What you will do — Print the records below from the first line through the line containing "4 pics 1 word 6 letters (410, 1211)", both included, word for word.

Records to process —
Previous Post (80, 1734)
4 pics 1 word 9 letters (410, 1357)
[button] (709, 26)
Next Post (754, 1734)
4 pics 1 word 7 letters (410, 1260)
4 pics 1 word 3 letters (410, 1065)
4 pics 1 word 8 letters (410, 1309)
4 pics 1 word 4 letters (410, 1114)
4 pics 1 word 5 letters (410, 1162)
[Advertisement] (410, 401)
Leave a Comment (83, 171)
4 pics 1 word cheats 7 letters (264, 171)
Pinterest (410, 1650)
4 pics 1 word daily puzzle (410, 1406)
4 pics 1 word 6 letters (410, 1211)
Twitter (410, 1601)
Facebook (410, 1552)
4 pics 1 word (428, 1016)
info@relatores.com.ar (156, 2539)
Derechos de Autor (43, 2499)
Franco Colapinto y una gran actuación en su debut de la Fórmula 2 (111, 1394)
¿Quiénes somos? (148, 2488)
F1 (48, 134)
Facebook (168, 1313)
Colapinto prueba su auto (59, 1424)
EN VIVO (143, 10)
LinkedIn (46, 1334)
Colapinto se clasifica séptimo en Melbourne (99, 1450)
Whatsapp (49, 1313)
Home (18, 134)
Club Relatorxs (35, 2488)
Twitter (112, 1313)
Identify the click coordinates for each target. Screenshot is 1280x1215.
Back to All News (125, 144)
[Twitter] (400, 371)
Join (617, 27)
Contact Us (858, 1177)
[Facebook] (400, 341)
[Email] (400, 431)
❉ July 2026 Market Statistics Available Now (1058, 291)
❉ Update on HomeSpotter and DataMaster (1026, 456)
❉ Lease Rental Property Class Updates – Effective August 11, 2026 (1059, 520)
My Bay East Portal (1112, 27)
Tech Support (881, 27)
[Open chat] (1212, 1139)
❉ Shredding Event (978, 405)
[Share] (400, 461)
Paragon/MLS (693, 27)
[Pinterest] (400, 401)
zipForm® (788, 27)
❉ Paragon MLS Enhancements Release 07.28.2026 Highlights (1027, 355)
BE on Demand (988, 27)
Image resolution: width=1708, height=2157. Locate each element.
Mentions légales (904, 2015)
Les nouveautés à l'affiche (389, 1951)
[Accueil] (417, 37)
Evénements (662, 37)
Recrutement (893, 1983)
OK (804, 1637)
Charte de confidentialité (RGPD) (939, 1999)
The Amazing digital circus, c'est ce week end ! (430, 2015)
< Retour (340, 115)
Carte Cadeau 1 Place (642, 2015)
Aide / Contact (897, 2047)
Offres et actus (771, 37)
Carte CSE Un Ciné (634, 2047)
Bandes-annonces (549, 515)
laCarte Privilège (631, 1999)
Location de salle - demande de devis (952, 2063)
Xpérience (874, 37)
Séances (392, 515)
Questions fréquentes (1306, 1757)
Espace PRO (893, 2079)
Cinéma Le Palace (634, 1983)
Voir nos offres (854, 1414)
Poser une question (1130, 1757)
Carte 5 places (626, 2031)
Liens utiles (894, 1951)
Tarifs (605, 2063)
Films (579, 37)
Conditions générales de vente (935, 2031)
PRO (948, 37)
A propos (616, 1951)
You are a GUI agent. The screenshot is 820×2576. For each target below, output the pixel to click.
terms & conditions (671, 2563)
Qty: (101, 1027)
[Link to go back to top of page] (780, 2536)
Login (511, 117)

Solution —
Previous Post (80, 1734)
4 pics 1 word 9 letters (410, 1357)
[button] (709, 26)
Next Post (754, 1734)
4 pics 1 word 7 letters (410, 1260)
4 pics 1 word 3 letters (410, 1065)
4 pics 1 word 8 letters (410, 1309)
4 pics 1 word 4 letters (410, 1114)
4 pics 1 word 5 letters (410, 1162)
[Advertisement] (410, 401)
Leave a Comment (83, 171)
4 pics 1 word cheats 7 letters (264, 171)
Pinterest (410, 1650)
4 pics 1 word daily puzzle (410, 1406)
4 pics 1 word 6 letters (410, 1211)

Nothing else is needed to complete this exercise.